Resta però il problema dei prodotti a “residuo zero” diffusi negli ultimi anni, quelli cioè che presentano tracce di pesticidi al di sotto di una determinata soglia, poiché non sono stati utilizzati durante l’ultima fase e dunque sono decaduti nel tempo. Rischia di essere una comunicazione commerciale ingannevole?

Può esserlo nella misura in cui i consumatori siano o non siano preparati su che cosa vuole dire “residuo zero” e su qual è la differenza con il biologico: il primo è un approccio prevalentemente economico e si centra sul prodotto. Il secondo invece richiede un approccio mentale completamente diverso, anche dal punto di vista etico: noi ci poniamo il problema di come gestire le nostre coltivazioni, anche a tutela degli ecosistemi, non soltanto del risultato che otteniamo. Una sua validità può averla se interpretiamo il “residuo zero” come un passaggio verso il biologico oppure come uno strumento per quelle aziende che risiedono nelle zone dove il biologico è di difficile applicazione e dunque gli agricoltori possono sperimentare una soluzione meno impattante. Ma formare i consumatori è fondamentale perché comprendano questa differenza.

 

Una vista ravvicinata di semi fra le dita

I semi sono alla base dei processi di germinazione (Foto: La Cesenate)

Andiamo dunque alle origini del processo produttivo, al seme e alla ricerca che riguarda l’elemento alla base della germinazione, della vita vegetale. Su cosa sta puntando la sperimentazione in questo ambito?

Essenzialmente sull’ibridazione, vale a dire sulla riproduzione di quanto avviene in campagna, cioè unendo varietà diverse per ottenerne una nuova che permetta vantaggi qualitativi e quantitativi. Oggi ci sono tecniche miglioramento genetico diverse, come l’ingegneria con tutti i limiti che sono ormai noti o altre che si basano invece sulla riproduzione in laboratorio, senza utilizzare materiale genetico esterno alla pianta stessa. Sono tecniche che vanno oltre l’ibridazione classica e che sono state messe in discussione anche all’interno dell’agricoltura biologica. Personalmente non voglio esprimere giudizi, mi limito a dire che tali risultati potrebbero riscontrarsi anche in natura.

È un settore nel quale anche la Cesenate è impegnata?

È importante per noi approfondire la conoscenza in questo campo ma all’interno della Cesenate pratichiamo soltanto l’ibridazione classica, non pratichiamo ovviamente ingegneria genetica né altre tipologie di sperimentazione.

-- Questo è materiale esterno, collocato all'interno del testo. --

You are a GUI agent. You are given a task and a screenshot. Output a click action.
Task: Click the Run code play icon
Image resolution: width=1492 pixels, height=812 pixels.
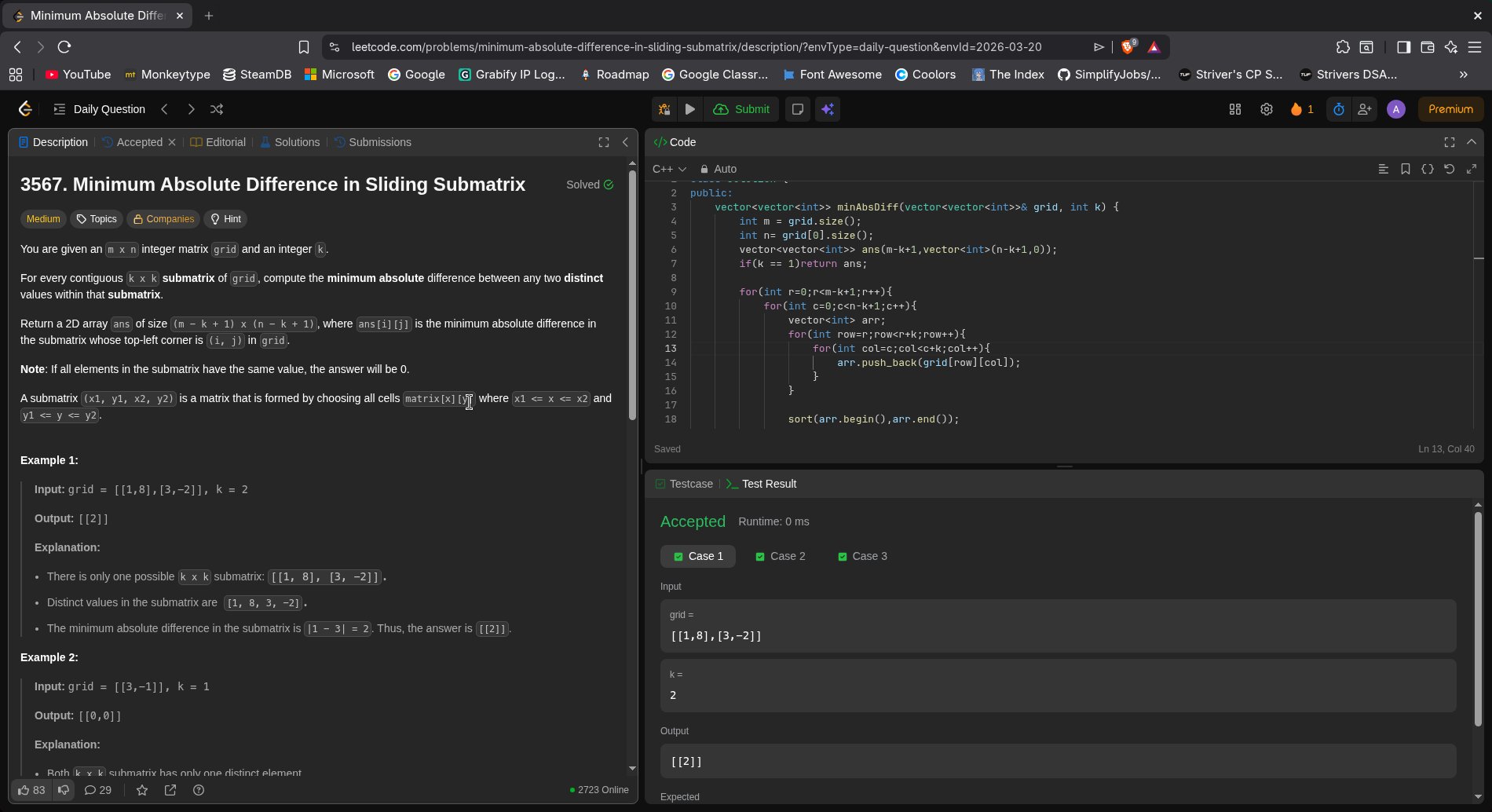tap(689, 109)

Cerchiamo di migliorare la qualità delle sementi proprio al fine di interpretare la diversità del territorio italiano e di fornire le soluzioni più adeguate per migliorare la resa, il sapore, la resistenza ai patogeni, la capacità di adattamento alle molteplicità condizioni colturali, sfruttando anche le caratteristiche delle antiche varietà che conserviamo. L’agricoltura biologica d’altro canto ha bisogno di ricerca, molta più di quanta se ne stia facendo in questa fase, perché non potendosi servire di molecole chimiche parte svantaggiata di fronte a molti fenomeni del mondo globale, penso ad esempio alla cimice asiatica. Il mondo universitario in questo può fare molto di più e misurarsi con la realtà, dialogare con il mercato, le imprese e gli agricoltori.

 

Un campo de La Cesenate con un trattore nel mezzo

L’agricoltura può rappresentare un futuro per molti giovani (Foto: La Cesenate)

Infine, pensando ai lettori di Terranea, in particolare ai molti giovani che guardano con interesse verso uno stile di vita sano, coerente con i bisogni del Pianeta e del prossimo, vuole dirci tre parole chiave per il futuro?

Ve ne do una sola: passione. Quella passione che deve portarli a dare il massimo per ciò in cui credono, a vivere il lavoro come qualcosa in cui si realizzano, che li diverta, non solo come un dovere. A me è accaduto, ho avuto questa fortuna. Certo, l’agricoltura è un settore complicato, bisogna investire parecchio e sul lungo periodo, le variabili sono molte. Ma è anche un’impresa appassionante. E penso che per molti giovani una buona agricoltura di qualità, al passo con i tempi, possa rappresentare un terreno nel quale credere.